* _Data on where targets appear_
****

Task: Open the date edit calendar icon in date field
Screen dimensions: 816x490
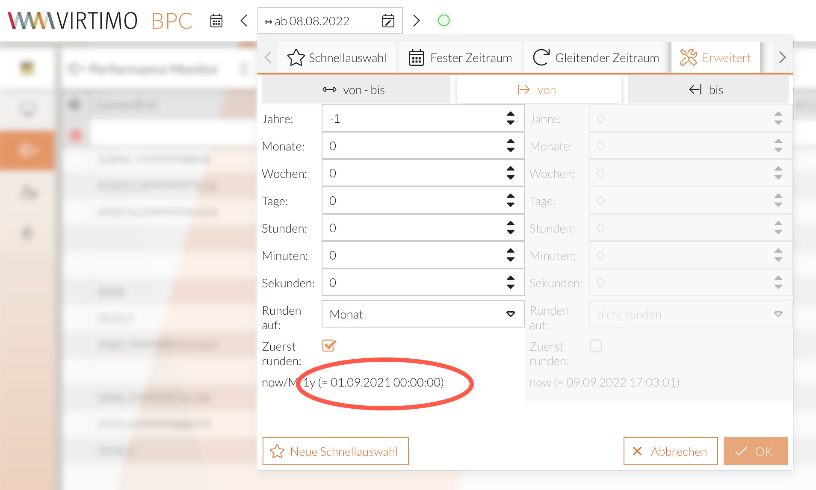Action: click(388, 21)
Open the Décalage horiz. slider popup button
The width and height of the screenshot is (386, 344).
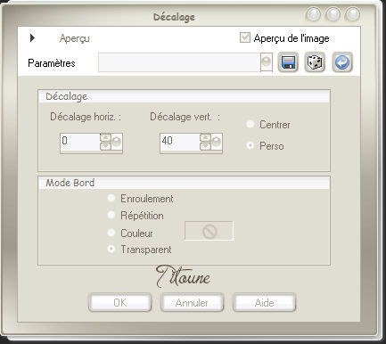coord(117,142)
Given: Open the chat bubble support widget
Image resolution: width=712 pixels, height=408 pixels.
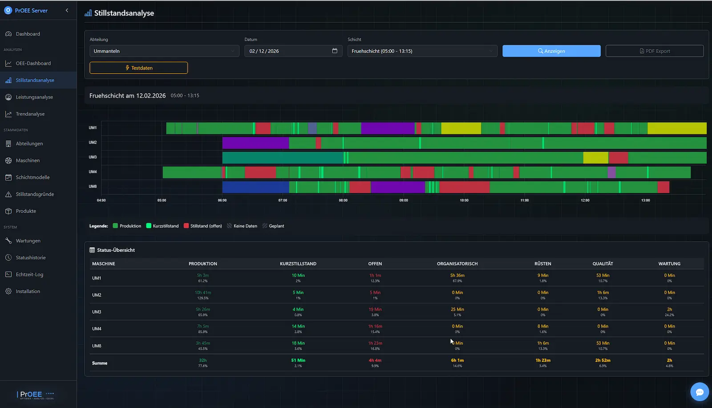Looking at the screenshot, I should coord(699,392).
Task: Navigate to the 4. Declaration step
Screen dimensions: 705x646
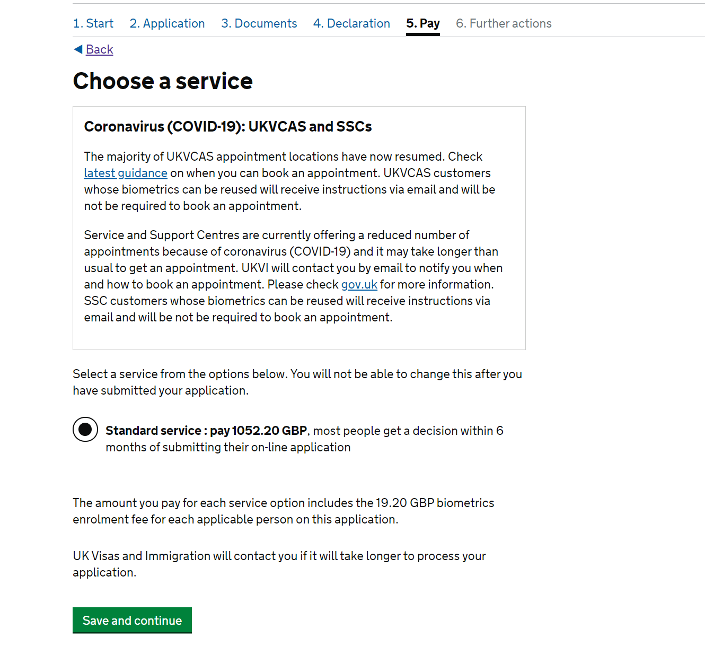Action: [x=351, y=23]
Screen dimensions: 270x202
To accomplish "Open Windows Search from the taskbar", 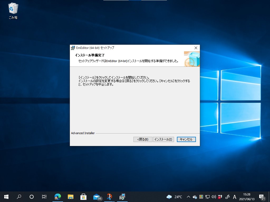I will [19, 196].
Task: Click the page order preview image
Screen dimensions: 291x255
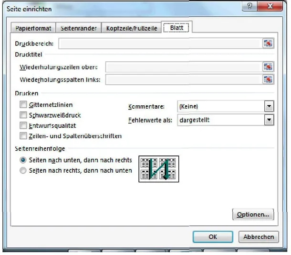Action: [157, 168]
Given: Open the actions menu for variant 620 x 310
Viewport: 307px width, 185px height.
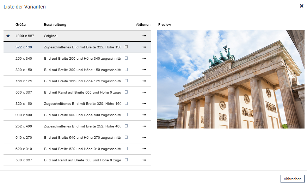Looking at the screenshot, I should [x=144, y=149].
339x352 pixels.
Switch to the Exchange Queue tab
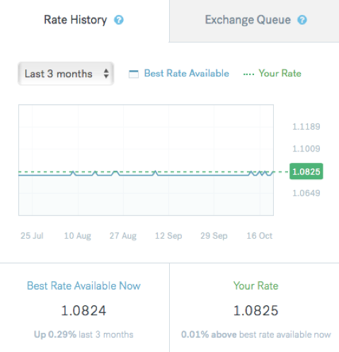click(254, 21)
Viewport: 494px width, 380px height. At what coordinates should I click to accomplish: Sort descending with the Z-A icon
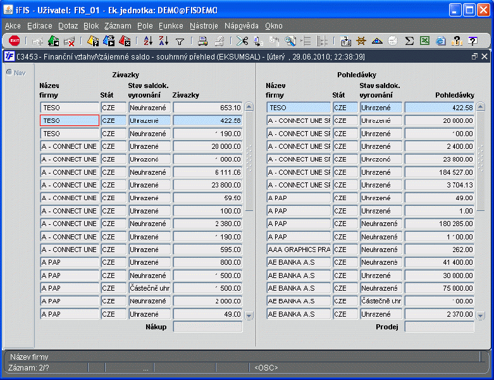point(163,41)
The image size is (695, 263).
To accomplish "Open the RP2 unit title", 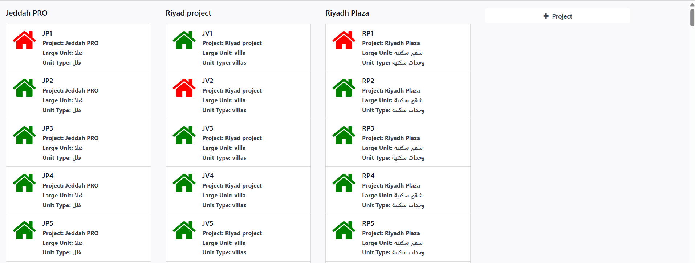I will 368,81.
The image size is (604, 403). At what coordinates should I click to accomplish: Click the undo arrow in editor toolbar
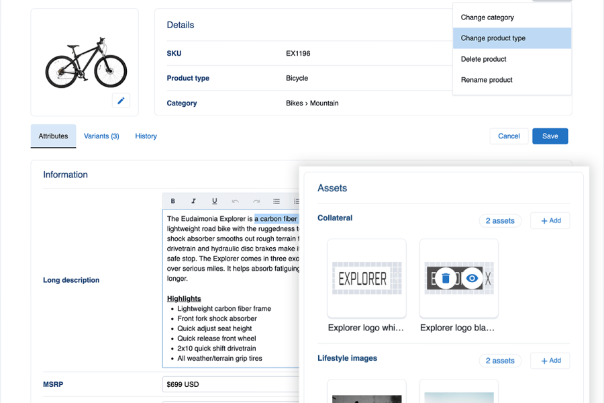click(235, 201)
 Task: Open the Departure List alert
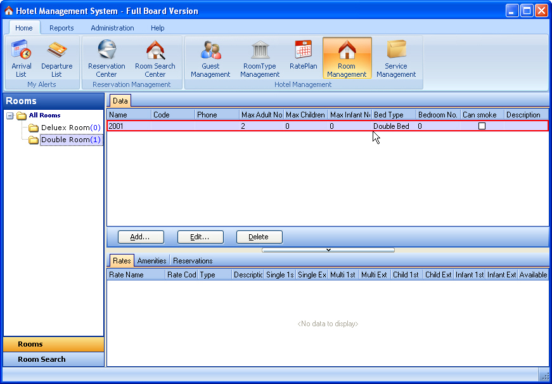(x=56, y=57)
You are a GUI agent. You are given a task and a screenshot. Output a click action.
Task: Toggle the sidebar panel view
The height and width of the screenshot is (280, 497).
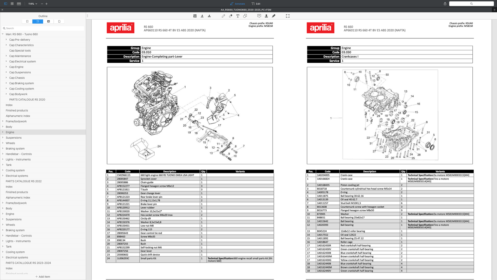(x=5, y=4)
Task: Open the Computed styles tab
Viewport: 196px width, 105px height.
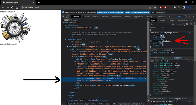Action: pos(162,20)
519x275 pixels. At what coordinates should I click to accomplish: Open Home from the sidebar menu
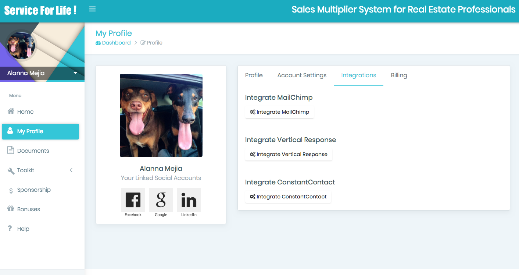(25, 112)
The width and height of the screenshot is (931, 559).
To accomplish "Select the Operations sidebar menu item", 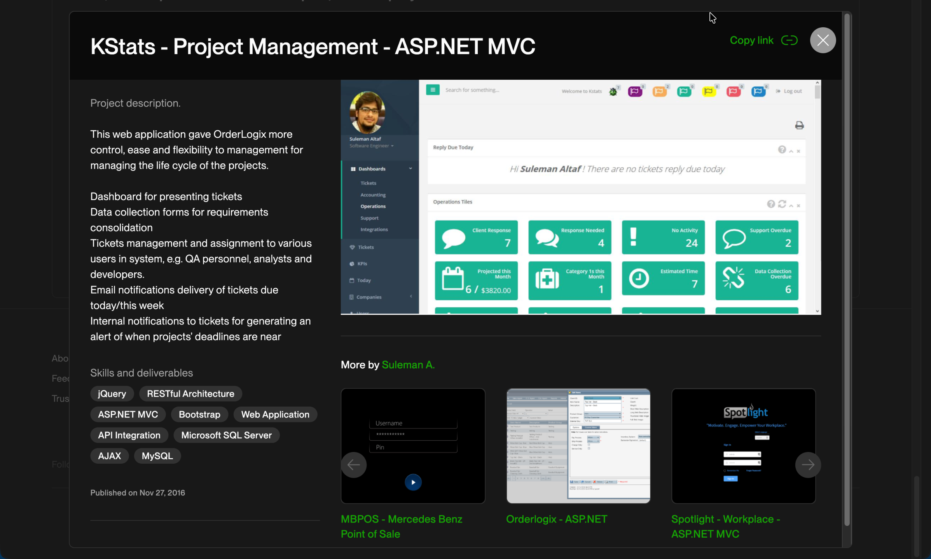I will [x=373, y=206].
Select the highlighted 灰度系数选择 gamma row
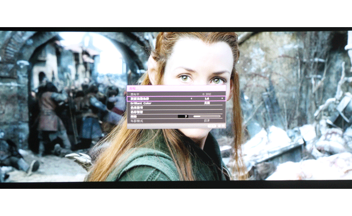Image resolution: width=352 pixels, height=216 pixels. (142, 98)
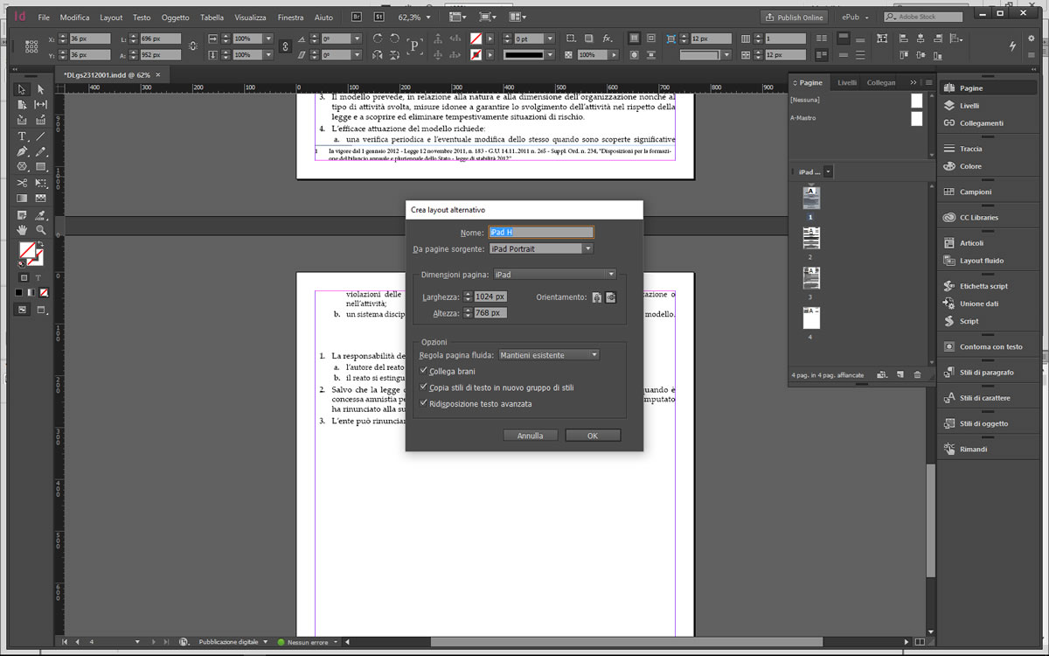Select the Eyedropper tool
Screen dimensions: 1049x656
click(x=40, y=214)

****

* _Requirement_
Copy the data word for word from the line containing "Given: Open the actions" through the line containing "point(163,41)", both included, and leave the pictures out.

* _Finished exercise_
Given: Open the actions menu for variant 620 x 310
Viewport: 307px width, 185px height.
Looking at the screenshot, I should [x=144, y=149].
339x352 pixels.
Switch to the Exchange Queue tab
click(254, 21)
Viewport: 494px width, 380px height. At what coordinates should I click to accomplish: Sort descending with the Z-A icon
point(163,41)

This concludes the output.